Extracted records
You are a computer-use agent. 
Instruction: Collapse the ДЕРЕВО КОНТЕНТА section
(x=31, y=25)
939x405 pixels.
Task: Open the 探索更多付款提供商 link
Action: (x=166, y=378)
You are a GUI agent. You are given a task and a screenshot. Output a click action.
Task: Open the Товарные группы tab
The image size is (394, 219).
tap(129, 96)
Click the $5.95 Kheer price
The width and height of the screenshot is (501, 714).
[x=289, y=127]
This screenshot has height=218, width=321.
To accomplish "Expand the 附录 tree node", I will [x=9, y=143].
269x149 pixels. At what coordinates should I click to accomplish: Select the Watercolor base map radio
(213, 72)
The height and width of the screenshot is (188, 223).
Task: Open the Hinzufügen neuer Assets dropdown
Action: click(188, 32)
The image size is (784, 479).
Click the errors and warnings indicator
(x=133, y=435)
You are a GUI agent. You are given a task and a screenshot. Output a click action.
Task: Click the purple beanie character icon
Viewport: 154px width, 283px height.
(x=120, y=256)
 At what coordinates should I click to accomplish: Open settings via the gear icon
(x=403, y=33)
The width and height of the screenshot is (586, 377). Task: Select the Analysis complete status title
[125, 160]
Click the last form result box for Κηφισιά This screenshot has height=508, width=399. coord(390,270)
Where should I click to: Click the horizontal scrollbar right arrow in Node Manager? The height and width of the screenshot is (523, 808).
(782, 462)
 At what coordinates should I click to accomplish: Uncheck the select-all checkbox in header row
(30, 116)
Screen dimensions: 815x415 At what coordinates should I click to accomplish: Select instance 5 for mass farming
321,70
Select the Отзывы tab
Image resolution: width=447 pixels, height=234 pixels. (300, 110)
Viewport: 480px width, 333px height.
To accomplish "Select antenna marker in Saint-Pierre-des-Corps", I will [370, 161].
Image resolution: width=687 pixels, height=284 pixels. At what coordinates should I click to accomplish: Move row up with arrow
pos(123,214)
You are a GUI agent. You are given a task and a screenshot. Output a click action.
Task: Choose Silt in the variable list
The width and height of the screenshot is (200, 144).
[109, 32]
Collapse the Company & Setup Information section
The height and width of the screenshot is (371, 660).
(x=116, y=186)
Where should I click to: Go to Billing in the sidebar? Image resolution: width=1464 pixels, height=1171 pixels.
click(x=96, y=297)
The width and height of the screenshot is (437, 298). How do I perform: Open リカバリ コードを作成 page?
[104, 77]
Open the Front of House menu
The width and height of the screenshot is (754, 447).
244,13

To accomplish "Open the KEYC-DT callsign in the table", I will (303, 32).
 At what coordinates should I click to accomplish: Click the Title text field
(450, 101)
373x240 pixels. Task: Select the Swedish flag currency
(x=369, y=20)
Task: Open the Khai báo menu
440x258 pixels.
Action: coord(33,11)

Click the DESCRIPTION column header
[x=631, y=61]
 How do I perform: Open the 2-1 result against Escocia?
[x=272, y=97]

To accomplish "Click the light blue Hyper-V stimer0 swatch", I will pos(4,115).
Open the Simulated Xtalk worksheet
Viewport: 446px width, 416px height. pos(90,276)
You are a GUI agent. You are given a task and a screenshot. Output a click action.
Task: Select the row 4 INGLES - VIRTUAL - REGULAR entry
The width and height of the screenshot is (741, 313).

● Exercise instructions
The records are to be duplicated in full, with every word kept exactly.

● Written response
You are a computer-use agent. 
Instruction: Collapse the ДЕРЕВО КОНТЕНТА section
(x=31, y=25)
939x405 pixels.
Task: Open the 探索更多付款提供商 link
Action: (x=166, y=378)
You are a GUI agent. You are given a task and a screenshot. Output a click action.
Task: Open the Товарные группы tab
The image size is (394, 219).
tap(129, 96)
Click the $5.95 Kheer price
The width and height of the screenshot is (501, 714).
[x=289, y=127]
This screenshot has height=218, width=321.
To accomplish "Expand the 附录 tree node", I will [x=9, y=143].
269x149 pixels. At what coordinates should I click to accomplish: Select the Watercolor base map radio
(213, 72)
The height and width of the screenshot is (188, 223).
Task: Open the Hinzufügen neuer Assets dropdown
Action: click(188, 32)
The image size is (784, 479).
Click the errors and warnings indicator
(x=133, y=435)
You are a GUI agent. You are given a task and a screenshot. Output a click action.
Task: Click the purple beanie character icon
Viewport: 154px width, 283px height.
(x=120, y=256)
 At what coordinates should I click to accomplish: Open settings via the gear icon
(x=403, y=33)
The width and height of the screenshot is (586, 377). Task: Select the Analysis complete status title
[125, 160]
Click the last form result box for Κηφισιά This screenshot has height=508, width=399. coord(390,270)
Where should I click to: Click the horizontal scrollbar right arrow in Node Manager? The height and width of the screenshot is (523, 808).
(782, 462)
 At what coordinates should I click to accomplish: Uncheck the select-all checkbox in header row
(30, 116)
Screen dimensions: 815x415 At what coordinates should I click to accomplish: Select instance 5 for mass farming
321,70
Select the Отзывы tab
Image resolution: width=447 pixels, height=234 pixels. (300, 110)
Viewport: 480px width, 333px height.
To accomplish "Select antenna marker in Saint-Pierre-des-Corps", I will [370, 161].
Image resolution: width=687 pixels, height=284 pixels. At what coordinates should I click to accomplish: Move row up with arrow
pos(123,214)
You are a GUI agent. You are given a task and a screenshot. Output a click action.
Task: Choose Silt in the variable list
The width and height of the screenshot is (200, 144).
[109, 32]
Collapse the Company & Setup Information section
The height and width of the screenshot is (371, 660).
(x=116, y=186)
Where should I click to: Go to Billing in the sidebar? Image resolution: width=1464 pixels, height=1171 pixels.
click(x=96, y=297)
The width and height of the screenshot is (437, 298). How do I perform: Open リカバリ コードを作成 page?
[104, 77]
Open the Front of House menu
The width and height of the screenshot is (754, 447).
244,13

To accomplish "Open the KEYC-DT callsign in the table", I will (303, 32).
 At what coordinates should I click to accomplish: Click the Title text field
(450, 101)
373x240 pixels. Task: Select the Swedish flag currency
(x=369, y=20)
Task: Open the Khai báo menu
440x258 pixels.
Action: coord(33,11)

Click the DESCRIPTION column header
[x=631, y=61]
 How do I perform: Open the 2-1 result against Escocia?
[x=272, y=97]

To accomplish "Click the light blue Hyper-V stimer0 swatch", I will pos(4,115).
Open the Simulated Xtalk worksheet
Viewport: 446px width, 416px height. pos(90,276)
You are a GUI agent. You are given a task and a screenshot. Output a click action.
Task: Select the row 4 INGLES - VIRTUAL - REGULAR entry
The width and height of the screenshot is (741, 313).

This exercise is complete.